• [WHAT YOU NEED TO DO] Rewrite the records below, changing every "computer-use agent" to "screen-control agent" and leaving everything else as it is.

• [Collection entries]
● ● ● ● ● ● ●
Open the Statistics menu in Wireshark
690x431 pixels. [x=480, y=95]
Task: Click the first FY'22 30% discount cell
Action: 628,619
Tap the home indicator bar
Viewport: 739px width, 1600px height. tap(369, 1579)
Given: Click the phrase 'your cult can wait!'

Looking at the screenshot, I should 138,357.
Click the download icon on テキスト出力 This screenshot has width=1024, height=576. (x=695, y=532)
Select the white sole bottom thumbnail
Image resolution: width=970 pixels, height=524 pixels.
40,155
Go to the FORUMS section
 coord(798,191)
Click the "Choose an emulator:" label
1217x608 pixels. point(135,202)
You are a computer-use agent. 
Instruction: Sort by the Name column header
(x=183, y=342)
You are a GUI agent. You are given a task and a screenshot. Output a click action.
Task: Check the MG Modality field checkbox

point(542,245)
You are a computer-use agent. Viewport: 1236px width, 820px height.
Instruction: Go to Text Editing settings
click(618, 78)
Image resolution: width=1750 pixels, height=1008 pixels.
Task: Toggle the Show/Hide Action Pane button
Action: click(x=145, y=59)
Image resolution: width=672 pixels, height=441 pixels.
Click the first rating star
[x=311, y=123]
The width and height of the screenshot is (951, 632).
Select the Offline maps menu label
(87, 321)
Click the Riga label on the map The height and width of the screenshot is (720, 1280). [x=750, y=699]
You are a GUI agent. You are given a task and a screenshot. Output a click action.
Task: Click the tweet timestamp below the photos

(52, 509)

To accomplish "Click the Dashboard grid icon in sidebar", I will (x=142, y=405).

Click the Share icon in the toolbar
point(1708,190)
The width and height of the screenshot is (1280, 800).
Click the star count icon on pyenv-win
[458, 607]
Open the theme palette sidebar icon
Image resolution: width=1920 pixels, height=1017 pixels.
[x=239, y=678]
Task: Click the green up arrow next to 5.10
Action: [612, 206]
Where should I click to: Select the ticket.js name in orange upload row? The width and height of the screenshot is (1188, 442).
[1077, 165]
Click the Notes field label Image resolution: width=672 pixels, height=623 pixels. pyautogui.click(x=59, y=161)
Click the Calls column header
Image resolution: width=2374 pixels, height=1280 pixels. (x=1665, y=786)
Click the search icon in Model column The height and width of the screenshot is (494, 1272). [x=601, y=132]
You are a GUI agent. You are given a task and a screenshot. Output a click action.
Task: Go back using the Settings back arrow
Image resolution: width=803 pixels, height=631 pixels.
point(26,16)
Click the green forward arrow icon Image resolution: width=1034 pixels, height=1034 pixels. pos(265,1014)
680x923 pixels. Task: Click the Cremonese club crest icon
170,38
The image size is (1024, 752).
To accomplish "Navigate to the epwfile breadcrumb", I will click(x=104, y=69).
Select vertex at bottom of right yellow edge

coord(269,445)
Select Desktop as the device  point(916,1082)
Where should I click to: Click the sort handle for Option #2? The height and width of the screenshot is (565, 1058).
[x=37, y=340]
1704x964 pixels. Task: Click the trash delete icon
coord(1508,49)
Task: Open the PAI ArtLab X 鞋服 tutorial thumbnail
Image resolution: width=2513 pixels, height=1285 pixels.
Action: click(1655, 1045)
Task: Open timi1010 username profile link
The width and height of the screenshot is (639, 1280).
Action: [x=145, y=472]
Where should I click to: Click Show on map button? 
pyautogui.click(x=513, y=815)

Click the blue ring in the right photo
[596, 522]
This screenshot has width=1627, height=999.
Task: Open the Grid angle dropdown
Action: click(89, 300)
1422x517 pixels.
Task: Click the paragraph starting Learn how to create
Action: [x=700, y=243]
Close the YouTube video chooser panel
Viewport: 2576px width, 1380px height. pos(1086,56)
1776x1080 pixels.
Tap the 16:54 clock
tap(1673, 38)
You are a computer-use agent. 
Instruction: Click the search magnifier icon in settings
● ● ● ● ● ● ●
• [THE RESULT]
Open the Statistics menu in Wireshark
690x431 pixels. [x=480, y=95]
Task: Click the first FY'22 30% discount cell
Action: 628,619
Tap the home indicator bar
Viewport: 739px width, 1600px height. tap(369, 1579)
Given: Click the phrase 'your cult can wait!'

Looking at the screenshot, I should 138,357.
Click the download icon on テキスト出力 This screenshot has width=1024, height=576. (x=695, y=532)
Select the white sole bottom thumbnail
Image resolution: width=970 pixels, height=524 pixels.
40,155
Go to the FORUMS section
 coord(798,191)
Click the "Choose an emulator:" label
1217x608 pixels. point(135,202)
You are a screen-control agent. 
Instruction: Sort by the Name column header
(x=183, y=342)
You are a GUI agent. You are given a task and a screenshot. Output a click action.
Task: Check the MG Modality field checkbox

point(542,245)
You are a screen-control agent. Viewport: 1236px width, 820px height.
Instruction: Go to Text Editing settings
click(618, 78)
Image resolution: width=1750 pixels, height=1008 pixels.
Task: Toggle the Show/Hide Action Pane button
Action: click(x=145, y=59)
Image resolution: width=672 pixels, height=441 pixels.
Click the first rating star
[x=311, y=123]
The width and height of the screenshot is (951, 632).
Select the Offline maps menu label
(87, 321)
Click the Riga label on the map The height and width of the screenshot is (720, 1280). [x=750, y=699]
You are a GUI agent. You are given a task and a screenshot. Output a click action.
Task: Click the tweet timestamp below the photos

(52, 509)

To accomplish "Click the Dashboard grid icon in sidebar", I will (x=142, y=405).

Click the Share icon in the toolbar
point(1708,190)
The width and height of the screenshot is (1280, 800).
Click the star count icon on pyenv-win
[458, 607]
Open the theme palette sidebar icon
Image resolution: width=1920 pixels, height=1017 pixels.
[x=239, y=678]
Task: Click the green up arrow next to 5.10
Action: [612, 206]
Where should I click to: Select the ticket.js name in orange upload row? The width and height of the screenshot is (1188, 442).
[1077, 165]
Click the Notes field label Image resolution: width=672 pixels, height=623 pixels. pyautogui.click(x=59, y=161)
Click the Calls column header
Image resolution: width=2374 pixels, height=1280 pixels. (x=1665, y=786)
Click the search icon in Model column The height and width of the screenshot is (494, 1272). [x=601, y=132]
You are a GUI agent. You are given a task and a screenshot. Output a click action.
Task: Go back using the Settings back arrow
Image resolution: width=803 pixels, height=631 pixels.
point(26,16)
Click the green forward arrow icon Image resolution: width=1034 pixels, height=1034 pixels. pos(265,1014)
680x923 pixels. Task: Click the Cremonese club crest icon
170,38
The image size is (1024, 752).
To accomplish "Navigate to the epwfile breadcrumb", I will click(x=104, y=69).
Select vertex at bottom of right yellow edge

coord(269,445)
Select Desktop as the device  point(916,1082)
Where should I click to: Click the sort handle for Option #2? The height and width of the screenshot is (565, 1058).
[x=37, y=340]
1704x964 pixels. Task: Click the trash delete icon
coord(1508,49)
Task: Open the PAI ArtLab X 鞋服 tutorial thumbnail
Image resolution: width=2513 pixels, height=1285 pixels.
Action: click(1655, 1045)
Task: Open timi1010 username profile link
The width and height of the screenshot is (639, 1280).
Action: [x=145, y=472]
Where should I click to: Click Show on map button? 
pyautogui.click(x=513, y=815)

Click the blue ring in the right photo
[596, 522]
This screenshot has width=1627, height=999.
Task: Open the Grid angle dropdown
Action: click(89, 300)
1422x517 pixels.
Task: Click the paragraph starting Learn how to create
Action: [x=700, y=243]
Close the YouTube video chooser panel
Viewport: 2576px width, 1380px height. pos(1086,56)
1776x1080 pixels.
Tap the 16:54 clock
tap(1673, 38)
You are a screen-control agent. 
Instruction: Click the search magnifier icon in settings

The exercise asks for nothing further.